Sorgenkind Palliative Care

Ungeklärt ist auch die Frage der angemessenen Finanzierung von Leistungen in komplexen Pflegesituationen (Demenz, Palliative Care). Dabei geht es auch um Leistungen, die heute ausserhalb des Zweckbereichs der OKP liegen und in erster Linie von den Patient:innen selbst bezahlt werden müssen. Eine vom Parlament überwiesene Motion, die eine schweizweit bedarfsgerechte Behandlung und Betreuung aller Menschen am Lebensende verlangt, harrt seit Jahren der Umsetzung.

Ungeklärt ist auch die Frage der angemessenen Finanzierung von Leistungen in komplexen Pflegesituationen (Demenz, Palliative Care).

Die zuständige Kommission des Ständerats wird sich im Frühjahr 2025 erneut mit dem Thema befassen, wie sie in einer Medienmitteilung von August 2024 schreibt.
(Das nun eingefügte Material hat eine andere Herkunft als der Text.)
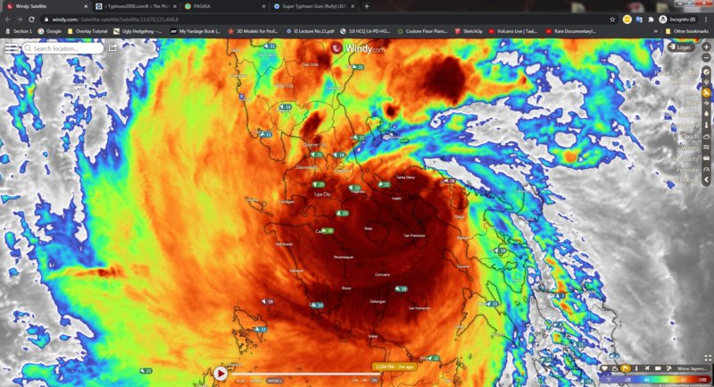
Task: Select the Pressure layer icon
Action: click(706, 169)
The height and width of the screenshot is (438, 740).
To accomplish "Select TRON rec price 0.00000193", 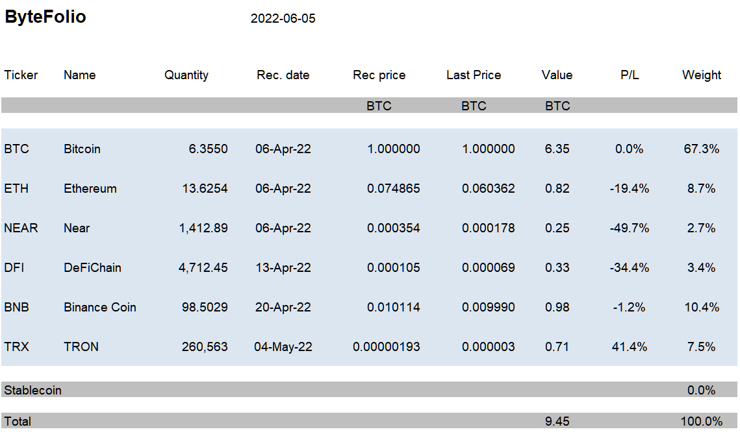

Für H+ ist wesentlich, dass alle Versorgungsbereiche der allgemeinen und spezialisierten Palliative Care berücksichtigt werden: ambulant, stationär und an den Schnittstellen (vgl. Positionspapier der Allianz für eine angemessene Finanzierung der Palliative Care vom 3. November 2023, oberstes Dokument unter www.hplus.ch/de/politik/palliative-care).